◆ WHAT THE EXERCISE ASKS: Arrange the listing below, starting at the line containing "Image resolution: width=1254" and ending at the line containing "pyautogui.click(x=680, y=462)", both included, as a Markdown table. Use a column named Row for the line's number and a column named Entry for the line, and leave out any blank lines.

#####

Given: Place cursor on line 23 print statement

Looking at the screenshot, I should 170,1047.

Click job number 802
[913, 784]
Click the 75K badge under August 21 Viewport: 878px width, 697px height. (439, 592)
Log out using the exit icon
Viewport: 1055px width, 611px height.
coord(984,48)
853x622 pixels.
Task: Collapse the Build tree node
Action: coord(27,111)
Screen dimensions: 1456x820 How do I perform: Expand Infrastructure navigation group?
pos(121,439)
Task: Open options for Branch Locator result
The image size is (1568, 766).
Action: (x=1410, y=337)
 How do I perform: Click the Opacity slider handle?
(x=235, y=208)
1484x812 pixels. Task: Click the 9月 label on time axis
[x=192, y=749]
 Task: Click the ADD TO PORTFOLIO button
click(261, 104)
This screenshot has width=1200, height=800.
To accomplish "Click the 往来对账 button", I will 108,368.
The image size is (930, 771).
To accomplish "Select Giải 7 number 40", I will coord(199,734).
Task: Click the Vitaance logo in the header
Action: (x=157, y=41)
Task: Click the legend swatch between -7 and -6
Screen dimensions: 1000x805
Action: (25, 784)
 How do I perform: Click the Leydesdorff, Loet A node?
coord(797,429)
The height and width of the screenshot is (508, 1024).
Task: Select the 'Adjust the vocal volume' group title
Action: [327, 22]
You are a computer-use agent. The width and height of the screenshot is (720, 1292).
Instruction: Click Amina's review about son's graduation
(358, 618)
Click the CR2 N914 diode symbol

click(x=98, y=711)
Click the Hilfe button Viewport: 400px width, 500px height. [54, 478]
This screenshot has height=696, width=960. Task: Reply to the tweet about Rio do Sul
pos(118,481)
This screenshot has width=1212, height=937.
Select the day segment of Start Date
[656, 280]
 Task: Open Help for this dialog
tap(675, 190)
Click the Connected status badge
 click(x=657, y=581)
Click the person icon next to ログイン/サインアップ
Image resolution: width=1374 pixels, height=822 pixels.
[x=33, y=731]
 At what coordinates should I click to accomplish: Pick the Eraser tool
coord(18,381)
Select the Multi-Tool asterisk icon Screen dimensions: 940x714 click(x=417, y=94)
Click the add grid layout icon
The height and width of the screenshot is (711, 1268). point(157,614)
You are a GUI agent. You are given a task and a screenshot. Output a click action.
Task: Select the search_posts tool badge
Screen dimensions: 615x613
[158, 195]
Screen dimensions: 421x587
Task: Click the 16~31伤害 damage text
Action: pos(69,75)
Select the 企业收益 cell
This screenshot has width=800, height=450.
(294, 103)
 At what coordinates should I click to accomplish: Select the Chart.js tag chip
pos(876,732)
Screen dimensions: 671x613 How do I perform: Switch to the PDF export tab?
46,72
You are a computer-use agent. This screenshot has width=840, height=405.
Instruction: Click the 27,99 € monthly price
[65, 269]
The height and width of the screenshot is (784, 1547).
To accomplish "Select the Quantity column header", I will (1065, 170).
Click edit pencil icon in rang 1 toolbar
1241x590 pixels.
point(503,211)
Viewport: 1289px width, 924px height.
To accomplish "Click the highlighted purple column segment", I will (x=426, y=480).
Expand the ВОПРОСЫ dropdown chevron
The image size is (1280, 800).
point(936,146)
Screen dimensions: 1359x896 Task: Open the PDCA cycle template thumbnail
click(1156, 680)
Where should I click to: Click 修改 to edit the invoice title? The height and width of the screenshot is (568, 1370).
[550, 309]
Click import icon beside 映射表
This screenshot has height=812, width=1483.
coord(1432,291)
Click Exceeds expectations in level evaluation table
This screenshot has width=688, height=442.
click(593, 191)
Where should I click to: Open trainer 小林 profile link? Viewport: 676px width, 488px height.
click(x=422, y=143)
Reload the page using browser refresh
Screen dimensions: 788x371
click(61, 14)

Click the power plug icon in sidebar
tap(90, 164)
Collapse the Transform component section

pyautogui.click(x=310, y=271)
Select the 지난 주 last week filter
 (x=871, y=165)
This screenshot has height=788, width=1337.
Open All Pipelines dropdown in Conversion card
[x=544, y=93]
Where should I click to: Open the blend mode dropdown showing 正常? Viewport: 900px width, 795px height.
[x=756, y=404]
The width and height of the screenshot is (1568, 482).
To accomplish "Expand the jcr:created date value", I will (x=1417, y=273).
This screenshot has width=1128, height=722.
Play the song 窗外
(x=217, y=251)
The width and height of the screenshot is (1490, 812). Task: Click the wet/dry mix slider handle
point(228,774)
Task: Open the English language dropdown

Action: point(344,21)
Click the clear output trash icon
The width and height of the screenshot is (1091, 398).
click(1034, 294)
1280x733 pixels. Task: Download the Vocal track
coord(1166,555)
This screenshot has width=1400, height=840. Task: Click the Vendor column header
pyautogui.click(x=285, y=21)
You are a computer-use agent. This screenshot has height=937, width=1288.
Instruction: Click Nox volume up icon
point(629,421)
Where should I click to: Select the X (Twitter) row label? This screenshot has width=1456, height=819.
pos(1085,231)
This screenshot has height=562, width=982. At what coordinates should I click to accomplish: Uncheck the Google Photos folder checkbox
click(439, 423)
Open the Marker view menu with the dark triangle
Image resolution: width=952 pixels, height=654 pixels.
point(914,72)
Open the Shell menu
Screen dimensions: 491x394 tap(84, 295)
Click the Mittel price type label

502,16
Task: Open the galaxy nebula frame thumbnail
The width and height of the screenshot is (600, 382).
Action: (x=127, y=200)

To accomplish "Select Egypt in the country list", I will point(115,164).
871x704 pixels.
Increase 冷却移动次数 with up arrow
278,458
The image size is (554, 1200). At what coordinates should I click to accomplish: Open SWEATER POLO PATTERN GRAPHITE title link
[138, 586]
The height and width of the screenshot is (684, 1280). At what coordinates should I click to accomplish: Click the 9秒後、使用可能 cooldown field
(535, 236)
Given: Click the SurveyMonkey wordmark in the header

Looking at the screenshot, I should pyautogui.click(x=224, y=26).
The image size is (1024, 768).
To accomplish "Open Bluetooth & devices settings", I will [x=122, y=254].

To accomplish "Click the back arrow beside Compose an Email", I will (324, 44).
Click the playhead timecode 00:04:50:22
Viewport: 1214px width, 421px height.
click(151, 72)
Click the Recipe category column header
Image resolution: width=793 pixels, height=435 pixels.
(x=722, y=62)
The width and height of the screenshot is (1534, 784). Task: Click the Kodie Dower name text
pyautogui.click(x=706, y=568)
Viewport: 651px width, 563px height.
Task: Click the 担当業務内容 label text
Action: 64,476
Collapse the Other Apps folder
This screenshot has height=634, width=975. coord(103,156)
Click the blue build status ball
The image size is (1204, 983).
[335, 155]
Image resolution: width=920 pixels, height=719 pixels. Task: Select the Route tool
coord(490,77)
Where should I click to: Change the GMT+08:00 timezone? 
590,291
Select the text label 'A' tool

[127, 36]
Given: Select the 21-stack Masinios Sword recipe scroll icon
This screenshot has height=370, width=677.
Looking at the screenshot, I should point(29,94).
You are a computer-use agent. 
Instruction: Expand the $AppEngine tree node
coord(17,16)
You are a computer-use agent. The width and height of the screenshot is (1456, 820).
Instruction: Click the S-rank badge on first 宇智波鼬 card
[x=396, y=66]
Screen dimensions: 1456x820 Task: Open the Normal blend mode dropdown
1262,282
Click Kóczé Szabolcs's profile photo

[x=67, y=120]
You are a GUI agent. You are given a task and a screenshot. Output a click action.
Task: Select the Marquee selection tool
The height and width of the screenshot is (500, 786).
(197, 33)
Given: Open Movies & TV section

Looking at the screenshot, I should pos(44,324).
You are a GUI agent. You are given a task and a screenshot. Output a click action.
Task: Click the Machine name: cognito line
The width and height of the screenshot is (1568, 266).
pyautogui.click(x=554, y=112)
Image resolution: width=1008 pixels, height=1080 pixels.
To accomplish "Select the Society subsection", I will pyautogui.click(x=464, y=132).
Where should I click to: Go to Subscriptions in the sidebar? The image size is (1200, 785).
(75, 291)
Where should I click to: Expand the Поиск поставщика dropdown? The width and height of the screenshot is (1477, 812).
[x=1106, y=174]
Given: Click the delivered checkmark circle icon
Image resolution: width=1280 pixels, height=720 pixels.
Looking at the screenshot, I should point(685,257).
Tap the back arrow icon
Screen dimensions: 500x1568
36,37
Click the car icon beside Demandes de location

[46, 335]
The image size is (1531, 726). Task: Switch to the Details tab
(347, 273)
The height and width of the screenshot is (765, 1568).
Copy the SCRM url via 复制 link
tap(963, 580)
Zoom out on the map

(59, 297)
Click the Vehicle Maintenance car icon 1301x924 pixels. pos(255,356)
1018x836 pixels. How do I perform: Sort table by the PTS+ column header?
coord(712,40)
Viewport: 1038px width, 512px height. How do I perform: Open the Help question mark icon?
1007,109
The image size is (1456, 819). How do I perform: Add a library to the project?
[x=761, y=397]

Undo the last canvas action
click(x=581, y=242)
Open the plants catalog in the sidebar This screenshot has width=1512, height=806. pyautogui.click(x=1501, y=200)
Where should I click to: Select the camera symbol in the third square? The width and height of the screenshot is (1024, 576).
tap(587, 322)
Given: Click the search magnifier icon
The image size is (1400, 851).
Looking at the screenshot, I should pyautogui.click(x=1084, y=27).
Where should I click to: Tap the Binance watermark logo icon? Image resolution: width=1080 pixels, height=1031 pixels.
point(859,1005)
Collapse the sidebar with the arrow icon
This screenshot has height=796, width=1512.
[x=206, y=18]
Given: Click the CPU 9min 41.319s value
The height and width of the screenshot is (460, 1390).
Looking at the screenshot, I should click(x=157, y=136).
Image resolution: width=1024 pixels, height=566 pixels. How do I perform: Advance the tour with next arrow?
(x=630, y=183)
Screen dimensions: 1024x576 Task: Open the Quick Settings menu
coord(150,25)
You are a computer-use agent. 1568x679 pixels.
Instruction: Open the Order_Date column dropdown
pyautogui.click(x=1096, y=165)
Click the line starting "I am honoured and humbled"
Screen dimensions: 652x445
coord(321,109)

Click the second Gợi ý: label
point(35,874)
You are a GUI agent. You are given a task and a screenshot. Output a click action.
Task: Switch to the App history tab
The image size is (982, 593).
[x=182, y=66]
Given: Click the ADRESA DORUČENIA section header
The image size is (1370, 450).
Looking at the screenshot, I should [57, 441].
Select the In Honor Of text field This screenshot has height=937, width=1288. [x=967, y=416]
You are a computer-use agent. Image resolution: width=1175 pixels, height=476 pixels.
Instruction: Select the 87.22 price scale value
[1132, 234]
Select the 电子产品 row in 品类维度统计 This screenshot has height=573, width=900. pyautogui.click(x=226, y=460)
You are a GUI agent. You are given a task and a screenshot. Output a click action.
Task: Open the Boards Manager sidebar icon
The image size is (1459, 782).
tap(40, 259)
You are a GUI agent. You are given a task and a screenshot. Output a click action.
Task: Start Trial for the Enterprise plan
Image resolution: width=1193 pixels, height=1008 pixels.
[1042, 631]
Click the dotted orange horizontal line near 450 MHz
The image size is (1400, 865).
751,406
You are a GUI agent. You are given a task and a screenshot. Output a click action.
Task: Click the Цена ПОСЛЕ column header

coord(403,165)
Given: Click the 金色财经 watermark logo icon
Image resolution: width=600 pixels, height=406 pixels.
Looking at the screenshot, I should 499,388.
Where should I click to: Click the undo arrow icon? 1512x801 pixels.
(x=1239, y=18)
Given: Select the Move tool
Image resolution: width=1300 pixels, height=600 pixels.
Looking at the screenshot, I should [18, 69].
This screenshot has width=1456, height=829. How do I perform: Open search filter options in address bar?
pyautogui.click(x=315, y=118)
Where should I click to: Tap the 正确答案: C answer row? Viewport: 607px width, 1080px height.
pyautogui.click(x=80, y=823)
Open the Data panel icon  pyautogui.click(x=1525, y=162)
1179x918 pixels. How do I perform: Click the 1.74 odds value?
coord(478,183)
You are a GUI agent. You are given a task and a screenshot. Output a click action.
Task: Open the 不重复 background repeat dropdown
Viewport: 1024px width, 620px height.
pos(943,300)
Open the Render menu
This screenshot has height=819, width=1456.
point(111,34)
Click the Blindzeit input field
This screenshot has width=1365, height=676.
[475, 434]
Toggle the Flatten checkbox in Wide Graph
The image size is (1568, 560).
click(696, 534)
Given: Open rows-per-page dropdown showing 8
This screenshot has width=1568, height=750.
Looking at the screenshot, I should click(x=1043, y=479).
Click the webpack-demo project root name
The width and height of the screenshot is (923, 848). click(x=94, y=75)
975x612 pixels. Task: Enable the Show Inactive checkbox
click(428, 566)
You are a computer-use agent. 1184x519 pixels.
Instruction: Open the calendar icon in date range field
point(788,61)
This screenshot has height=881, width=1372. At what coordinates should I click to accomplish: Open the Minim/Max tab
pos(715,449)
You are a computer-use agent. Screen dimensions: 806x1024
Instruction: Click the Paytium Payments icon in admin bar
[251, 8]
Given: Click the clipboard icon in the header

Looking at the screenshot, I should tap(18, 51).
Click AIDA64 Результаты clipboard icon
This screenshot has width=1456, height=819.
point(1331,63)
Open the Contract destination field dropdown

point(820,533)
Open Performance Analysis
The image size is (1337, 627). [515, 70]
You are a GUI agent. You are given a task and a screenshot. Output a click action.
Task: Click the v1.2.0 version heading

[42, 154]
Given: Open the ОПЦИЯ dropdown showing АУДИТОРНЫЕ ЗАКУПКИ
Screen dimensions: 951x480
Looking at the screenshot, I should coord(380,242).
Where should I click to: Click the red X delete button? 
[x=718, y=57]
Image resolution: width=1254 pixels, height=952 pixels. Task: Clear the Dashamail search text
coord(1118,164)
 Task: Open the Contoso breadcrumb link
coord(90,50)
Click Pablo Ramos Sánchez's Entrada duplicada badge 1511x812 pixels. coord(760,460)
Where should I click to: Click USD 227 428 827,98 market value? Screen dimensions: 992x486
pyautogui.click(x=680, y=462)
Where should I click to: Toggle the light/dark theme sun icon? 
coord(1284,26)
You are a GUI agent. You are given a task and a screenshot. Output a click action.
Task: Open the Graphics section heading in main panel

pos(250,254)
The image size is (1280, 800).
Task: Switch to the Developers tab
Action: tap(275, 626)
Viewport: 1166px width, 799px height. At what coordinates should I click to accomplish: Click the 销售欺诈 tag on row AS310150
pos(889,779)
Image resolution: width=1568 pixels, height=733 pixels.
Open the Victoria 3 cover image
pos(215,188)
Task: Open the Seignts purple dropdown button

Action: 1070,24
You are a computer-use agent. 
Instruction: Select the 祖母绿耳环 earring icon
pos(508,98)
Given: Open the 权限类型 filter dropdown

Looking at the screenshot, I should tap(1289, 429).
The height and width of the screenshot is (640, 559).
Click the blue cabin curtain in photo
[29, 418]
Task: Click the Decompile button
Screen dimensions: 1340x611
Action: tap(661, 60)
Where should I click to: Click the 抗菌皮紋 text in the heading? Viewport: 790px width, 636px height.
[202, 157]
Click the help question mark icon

#####

◆ RESPONSE:
| Row | Entry |
|---|---|
| 1 | Image resolution: width=1254 pixels, height=952 pixels. Task: Clear the Dashamail search text |
| 2 | coord(1118,164) |
| 3 |  Task: Open the Contoso breadcrumb link |
| 4 | coord(90,50) |
| 5 | Click Pablo Ramos Sánchez's Entrada duplicada badge 1511x812 pixels. coord(760,460) |
| 6 | Where should I click to: Click USD 227 428 827,98 market value? Screen dimensions: 992x486 |
| 7 | pyautogui.click(x=680, y=462) |